I thank the Minister for coming into the House this evening. The Minister will be well aware of the United Nations Bacteriological and Toxin Weapons Convention of 1972, of which we were early signatories. Many countries were enthusiastic about signing it and the convention was ratified in 1975. This convention was designed to curtail and eliminate the proliferation of bacteriological weapons.
One problem with the original convention was the absence of a verification protocol. In other words, there was no method to ensure that the countries who said they had no such weapons were telling the truth. Ireland has been an enthusiastic supporter of an ad hoc group established in the early 1990s to introduce a verification protocol.
I addressed the House on an Adjournment debate matter regarding this issue. The fifth review of the convention is due in November and December and I expressed the hope that we could use our pressure within the group to have a verification protocol introduced. Matters appeared to be progressing well but unfortunately, on 25 July, the US pulled out of the ad hoc group, for reasons that can only be described as bizarre. In his address to the group Ambassador Donald Mahley said that the US had decided it was not in its interest to continue with the negotiations. This was an extraordinary development after six and a half years of negotiations. It is even more extraordinary when the US Government must have known that without unanimity the group could not proceed. In view of Ambassador Mahley's speech one would have to conclude that pressure had been put on the US Government by the pharmaceutical and biotechnological drug companies because they are very much involved in the production of these products.
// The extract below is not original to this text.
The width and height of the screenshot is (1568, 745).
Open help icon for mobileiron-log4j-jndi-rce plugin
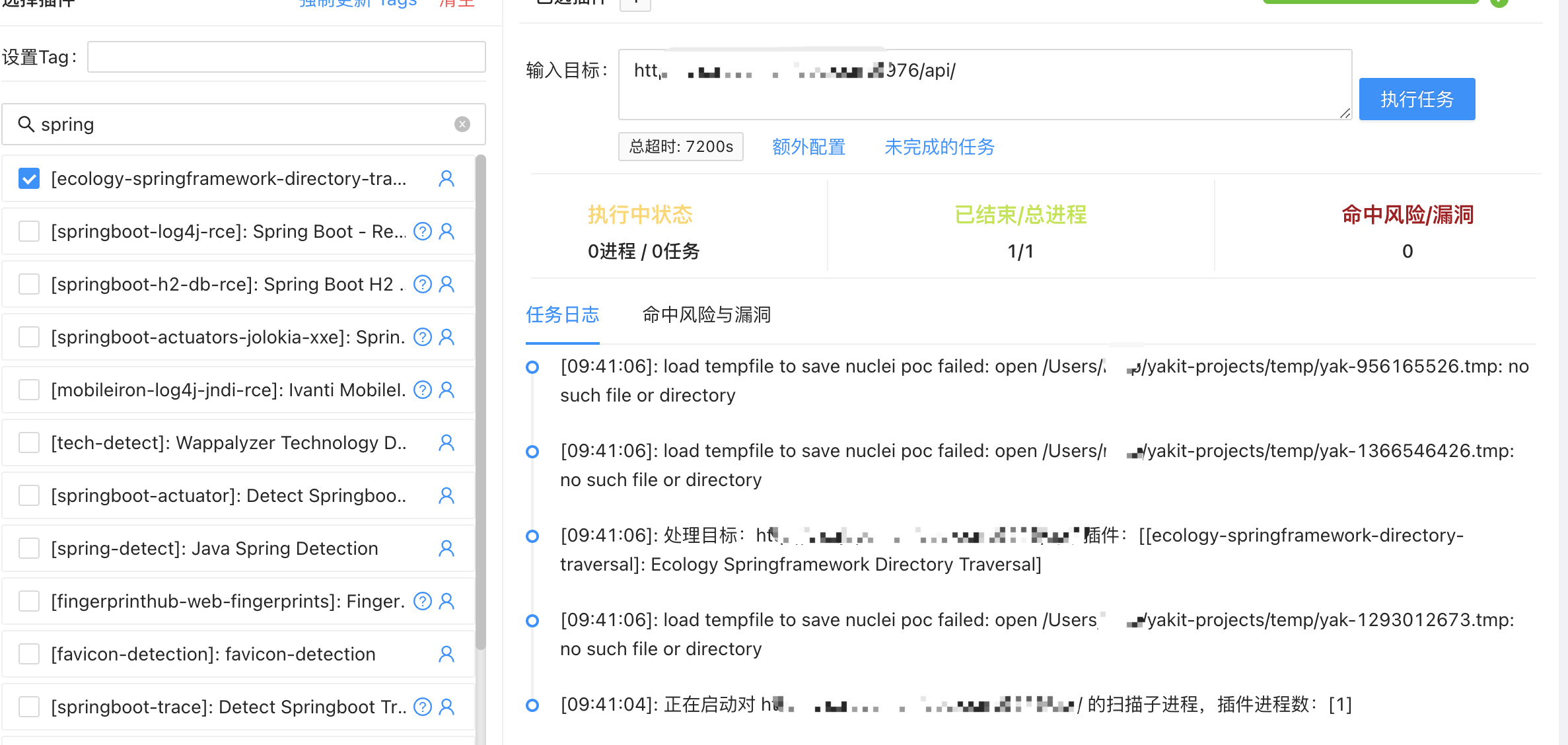click(x=423, y=390)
The ad hoc group collapsed and the US said it would consider matters but it made no concrete proposals. Ambassador Mahley's speech was extraordinary in a number of respects. One of the most bizarre was the proposal that we should work towards better protection against disease, for example, better vaccines and so on. That is very well for the sophisticated nations but how can it be applied to the developing countries?
We know that the US and Russia are working on genetically modified bacteria so that while we may have vaccines for common bacteria we will not have them for, say, genetically modified anthrax. It takes approximately 18 months to vaccinate people against anthrax, yet in one night enough anthrax could be sprinkled over a city from a glider – not even an airplane would be necessary – to kill hundreds of thousands of people within a very short period of time.
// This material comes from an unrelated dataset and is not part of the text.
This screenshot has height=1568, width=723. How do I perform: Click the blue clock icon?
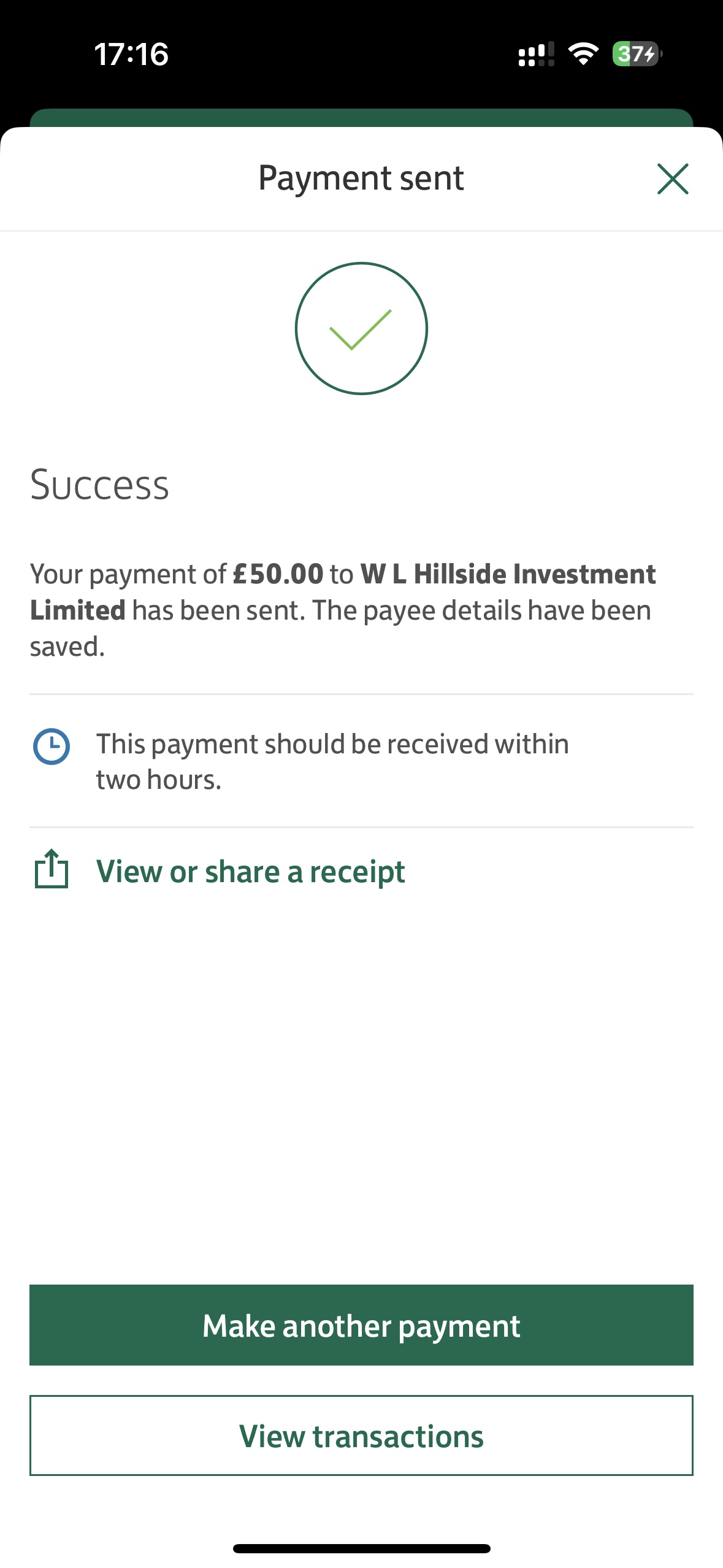(x=51, y=747)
Ireland leads the UN Security Council at present. At least three members – the US, Russia and China – have biological weapons and between 12 and 20 countries are reckoned to have them. Unfortunately, some have been acquired by their erstwhile allies in the US, Russia or China. Perhaps the tragedy on 11 September will have modified the US view on this because everybody now appears to be terrified of biological weapons. They have the potential to do terrible damage.
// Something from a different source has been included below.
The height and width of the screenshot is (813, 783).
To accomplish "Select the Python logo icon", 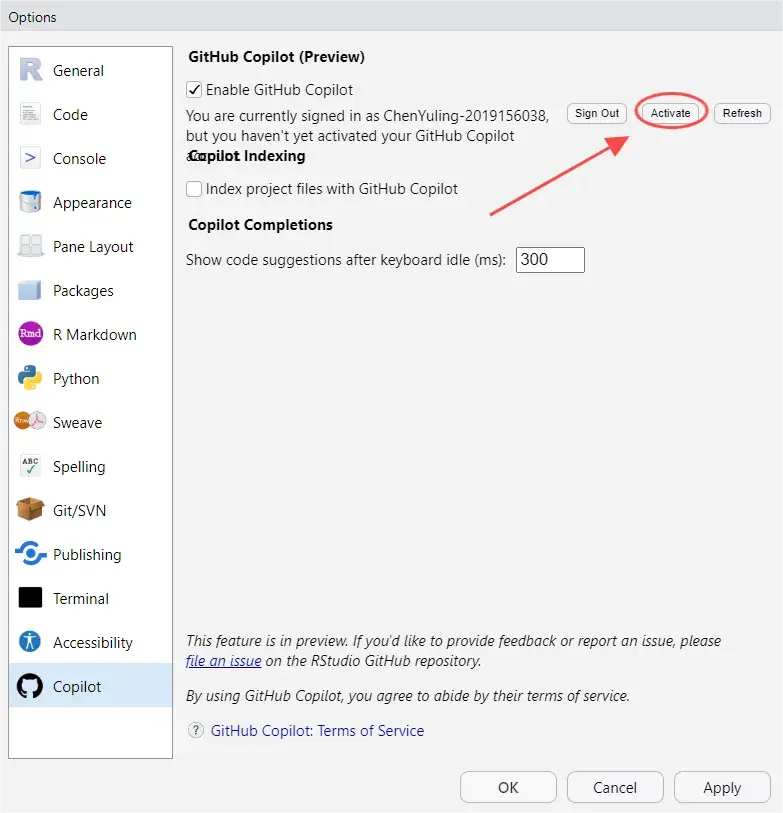I will [31, 378].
I wish people would stop talking about rogue states because the stealing of these weapons from the major states is far more likely to get us into trouble. In 1996, Larry Wayne Harris, a microbiologist, stole bubonic plague from one of the laboratories in the US to show how easily this could happen. He produced his evidence to the CIA and got an 18 months suspended sentence for his troubles. We know there are considerable problems in Russia regarding the payment of state employees and the possibility of theft from such institutions would have to be considered likely. We know that nuclear weapons, including warheads, have been stolen and acquired by the Bur mese military junta. They have been sold by the Russian Mafia in exchange for drugs. It is much easier to steal and sell something like bubonic plague, anthrax and smallpox.
I ask the Minister to use our position to request the US to return to this ad hoc group and to try to push forward the protocol verification. It is essential because this issue concerns genocide and human rights. The Bacteriological and Toxin Weapons Convention is not a trade agreement; it is not for pharmaceutical and biotechnological companies to interfere in it. This is a human rights issue and I ask the Minister for Foreign Affairs to make a commitment to promote it within the UN Security Council.